Except they aren't both true, only the argument that 0.99999~ = 1 is true. The other one is completely and totally false. Number theory says it, the algebra you learn in Jr. High says it, calculus says it, and most importantly I say it. :p

Just because you don't understand something, doesn't make it untrue.

That's a clever way to put it.

Hey, I said you were wrong, and you told me to shut up saying I was wrong...

WELL I HATE TO SAY IT


NO I DONT

YOU WERE WRONG!!

What I don’t get is why people keep obsessing about infinity with this... It’s really not that hard.

.33333333 repeating is NOT EQUAL to 1/3, it is simply an infinitely good approximation of actual value of 1/3.

Therefore the sum of .33333333 repeating + .33333333 repeating + .33333333 repeating is .99999999 repeating, which is NOT EQUAL to 1, but an infinitely good approximation of 1.

In that same way:

0.142857142857142857142857142857 repeating is an infinitely good approximation of the value of 1/7,

0.090909090909 repeating is an infinitely good approximation of 1/11,

0.076923076923076923076923076923 repeating is an infinitely good approximation of 1/13,

if you start adding these up until they should equal one, you will end up with the same anomaly, but I don’t see people arguing a whole lot about that….

[QUOTE=West Wind].33333333 repeating is NOT EQUAL to 1/3, it is simply an infinitely good approximation of actual value of 1/3.[/QUOTE]

Continually repeating this isn't going to make it true. .333... is rational, so by definition it has an equivalent fractional form.

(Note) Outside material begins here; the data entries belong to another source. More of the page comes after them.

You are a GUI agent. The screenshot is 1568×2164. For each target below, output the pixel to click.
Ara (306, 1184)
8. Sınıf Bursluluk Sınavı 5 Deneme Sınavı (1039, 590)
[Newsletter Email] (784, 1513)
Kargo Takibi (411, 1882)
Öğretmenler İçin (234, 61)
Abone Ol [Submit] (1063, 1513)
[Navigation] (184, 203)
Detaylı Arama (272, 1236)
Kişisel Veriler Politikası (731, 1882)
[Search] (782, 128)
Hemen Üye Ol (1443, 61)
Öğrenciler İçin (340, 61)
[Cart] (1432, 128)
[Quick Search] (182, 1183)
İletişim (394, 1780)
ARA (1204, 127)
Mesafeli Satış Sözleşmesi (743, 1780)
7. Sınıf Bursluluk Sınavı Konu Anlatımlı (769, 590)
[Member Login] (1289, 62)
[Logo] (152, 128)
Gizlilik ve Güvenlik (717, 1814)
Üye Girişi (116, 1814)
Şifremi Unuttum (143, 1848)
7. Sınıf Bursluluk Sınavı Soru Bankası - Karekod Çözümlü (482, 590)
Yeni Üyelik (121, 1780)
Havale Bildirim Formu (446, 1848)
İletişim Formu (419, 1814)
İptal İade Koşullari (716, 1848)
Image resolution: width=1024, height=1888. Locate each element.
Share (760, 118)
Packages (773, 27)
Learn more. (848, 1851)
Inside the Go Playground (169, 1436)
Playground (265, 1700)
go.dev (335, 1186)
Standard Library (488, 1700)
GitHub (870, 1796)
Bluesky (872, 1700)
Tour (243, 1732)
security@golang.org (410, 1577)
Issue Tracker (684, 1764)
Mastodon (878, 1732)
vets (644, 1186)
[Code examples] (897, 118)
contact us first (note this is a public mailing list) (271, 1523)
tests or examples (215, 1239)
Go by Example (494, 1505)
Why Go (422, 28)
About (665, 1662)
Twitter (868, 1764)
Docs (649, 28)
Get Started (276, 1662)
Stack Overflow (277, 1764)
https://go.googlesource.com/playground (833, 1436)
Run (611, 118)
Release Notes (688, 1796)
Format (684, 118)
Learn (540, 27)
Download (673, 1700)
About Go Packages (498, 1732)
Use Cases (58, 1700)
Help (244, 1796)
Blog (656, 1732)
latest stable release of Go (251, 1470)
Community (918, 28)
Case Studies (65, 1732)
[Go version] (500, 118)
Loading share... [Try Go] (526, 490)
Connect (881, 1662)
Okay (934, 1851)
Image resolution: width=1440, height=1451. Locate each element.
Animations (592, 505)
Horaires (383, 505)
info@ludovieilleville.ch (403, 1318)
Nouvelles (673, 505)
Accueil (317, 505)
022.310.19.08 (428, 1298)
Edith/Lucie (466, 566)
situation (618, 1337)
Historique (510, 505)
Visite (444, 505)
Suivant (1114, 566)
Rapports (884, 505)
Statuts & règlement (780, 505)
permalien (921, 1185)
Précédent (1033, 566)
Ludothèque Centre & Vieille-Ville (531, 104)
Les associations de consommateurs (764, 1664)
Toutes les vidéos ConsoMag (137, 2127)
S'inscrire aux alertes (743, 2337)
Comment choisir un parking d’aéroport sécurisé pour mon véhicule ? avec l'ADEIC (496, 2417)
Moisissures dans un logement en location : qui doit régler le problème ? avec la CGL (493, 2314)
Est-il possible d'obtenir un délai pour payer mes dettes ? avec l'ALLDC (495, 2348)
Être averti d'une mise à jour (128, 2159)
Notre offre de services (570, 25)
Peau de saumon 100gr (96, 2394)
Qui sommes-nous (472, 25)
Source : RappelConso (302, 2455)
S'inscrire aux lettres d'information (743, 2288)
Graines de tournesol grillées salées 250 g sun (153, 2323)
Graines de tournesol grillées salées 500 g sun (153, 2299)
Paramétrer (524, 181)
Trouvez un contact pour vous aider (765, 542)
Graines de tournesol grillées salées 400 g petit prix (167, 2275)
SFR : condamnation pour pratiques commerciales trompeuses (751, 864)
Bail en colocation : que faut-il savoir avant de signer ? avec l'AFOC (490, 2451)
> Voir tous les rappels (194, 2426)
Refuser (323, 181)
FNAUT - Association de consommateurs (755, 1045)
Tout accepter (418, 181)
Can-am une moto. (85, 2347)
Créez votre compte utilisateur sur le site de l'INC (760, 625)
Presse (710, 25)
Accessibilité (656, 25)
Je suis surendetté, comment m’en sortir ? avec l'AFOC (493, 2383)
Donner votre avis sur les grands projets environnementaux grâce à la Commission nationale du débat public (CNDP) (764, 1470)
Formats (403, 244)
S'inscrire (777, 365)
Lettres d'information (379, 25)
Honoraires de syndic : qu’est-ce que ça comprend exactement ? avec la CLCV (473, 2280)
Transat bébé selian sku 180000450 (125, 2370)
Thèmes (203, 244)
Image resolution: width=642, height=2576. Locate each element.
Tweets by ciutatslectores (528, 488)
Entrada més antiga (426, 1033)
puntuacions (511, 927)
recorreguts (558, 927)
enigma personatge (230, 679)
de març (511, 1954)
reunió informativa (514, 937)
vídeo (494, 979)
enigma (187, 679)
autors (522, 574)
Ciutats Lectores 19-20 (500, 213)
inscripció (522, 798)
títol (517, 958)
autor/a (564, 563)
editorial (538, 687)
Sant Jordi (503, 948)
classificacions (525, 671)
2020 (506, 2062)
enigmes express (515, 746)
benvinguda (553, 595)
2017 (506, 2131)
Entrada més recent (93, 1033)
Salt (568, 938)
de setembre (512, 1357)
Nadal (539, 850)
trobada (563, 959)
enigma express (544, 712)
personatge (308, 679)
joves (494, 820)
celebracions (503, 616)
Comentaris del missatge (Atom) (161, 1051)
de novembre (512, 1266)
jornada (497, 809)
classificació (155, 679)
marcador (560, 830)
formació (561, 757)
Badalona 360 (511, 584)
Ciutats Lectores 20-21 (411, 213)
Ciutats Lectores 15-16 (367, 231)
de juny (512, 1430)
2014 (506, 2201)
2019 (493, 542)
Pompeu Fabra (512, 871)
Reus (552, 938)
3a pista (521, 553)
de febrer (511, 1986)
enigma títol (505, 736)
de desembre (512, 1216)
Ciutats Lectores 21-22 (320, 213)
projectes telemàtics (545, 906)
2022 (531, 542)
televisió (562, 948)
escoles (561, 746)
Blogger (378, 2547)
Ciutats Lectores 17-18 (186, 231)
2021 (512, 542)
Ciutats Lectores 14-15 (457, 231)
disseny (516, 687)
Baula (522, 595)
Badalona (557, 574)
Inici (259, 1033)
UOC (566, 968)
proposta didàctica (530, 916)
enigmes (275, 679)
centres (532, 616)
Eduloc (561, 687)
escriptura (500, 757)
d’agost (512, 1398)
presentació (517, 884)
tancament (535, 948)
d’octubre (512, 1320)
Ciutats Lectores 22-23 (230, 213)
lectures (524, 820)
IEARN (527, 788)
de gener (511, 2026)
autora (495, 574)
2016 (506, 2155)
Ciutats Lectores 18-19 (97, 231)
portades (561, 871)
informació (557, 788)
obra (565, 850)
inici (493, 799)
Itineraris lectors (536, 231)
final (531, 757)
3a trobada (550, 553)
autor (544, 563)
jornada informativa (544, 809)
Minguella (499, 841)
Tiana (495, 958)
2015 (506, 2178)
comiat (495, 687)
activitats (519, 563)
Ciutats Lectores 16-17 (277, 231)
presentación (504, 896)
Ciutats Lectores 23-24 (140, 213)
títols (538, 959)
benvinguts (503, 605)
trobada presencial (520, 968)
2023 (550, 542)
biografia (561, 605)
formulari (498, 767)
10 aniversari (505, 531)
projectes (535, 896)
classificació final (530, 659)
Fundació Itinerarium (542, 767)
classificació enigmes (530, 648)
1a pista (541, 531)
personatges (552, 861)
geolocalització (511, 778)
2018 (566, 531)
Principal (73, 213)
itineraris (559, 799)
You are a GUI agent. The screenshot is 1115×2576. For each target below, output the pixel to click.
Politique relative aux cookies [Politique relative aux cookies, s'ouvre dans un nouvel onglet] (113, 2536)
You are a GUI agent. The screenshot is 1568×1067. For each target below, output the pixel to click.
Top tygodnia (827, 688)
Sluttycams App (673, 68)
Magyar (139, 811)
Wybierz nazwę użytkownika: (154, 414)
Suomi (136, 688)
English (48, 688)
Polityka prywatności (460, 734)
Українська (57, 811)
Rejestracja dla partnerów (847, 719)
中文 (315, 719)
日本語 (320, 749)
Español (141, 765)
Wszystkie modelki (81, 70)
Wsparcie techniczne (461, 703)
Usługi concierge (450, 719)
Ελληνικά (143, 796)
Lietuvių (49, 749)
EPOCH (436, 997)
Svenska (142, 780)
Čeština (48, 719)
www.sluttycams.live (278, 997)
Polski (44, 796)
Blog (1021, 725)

In fact, the real number system is often defined as equivalence classes of rational Cauchy sequences. This both demonstrates the equivalence of a recurring decimal with its fractional form, and requires that .999... and 1 represent the same number.

[QUOTE=West Wind]
.33333333 repeating is NOT EQUAL to 1/3, it is simply an infinitely good approximation of actual value of 1/3. [/QUOTE]

So what's the difference between an infinitely good approximation and that which it approximates?

So in the end, fractions are better representations of parts than decimals?

you are correct, .333 is rational, and does have an equivalent fractional form: 333/100, as you keep adding 3's the fractional form increases correspondingly (3333/1000, 33333/10000, so on) again, the limit as this series progresses towards infinity is 1/3, but it is never actually 1/3 itself.

The point I keep trying to make is that in Decimal notation, there is NO equivalent form for 1/3. True, all rational numbers in decimal form have an equivalent fractional form, however the inverse is not true.

I am not in dispute with the mathematics that indicates that .99999999 repeating must be virtually identical to 1. Any infinitely good approximation should be virtually identical to the number it approximates, however the fact that it is an approximation is what really makes the difference. To make matters worse, it is virtually impossible to actually use the infinitely good approximation; we just end up using finitely good approximations thinking they are infinitely good thinking they are actual values.

At the root, the question all come down to what Naythn is asking, what is the difference between a value and it’s infinitely good approximation? I know this comes up allot in higher mathematics, and I do not consider myself qualified to answer definitively, but I know I have been yelled at previously for not distinguishing between approximations and actual values.

Ultimately, just use 1/3… its better

Hey West Wind, GO TAKE A CALCULUS CLASS, and STOP POSTING YOUR BULL****.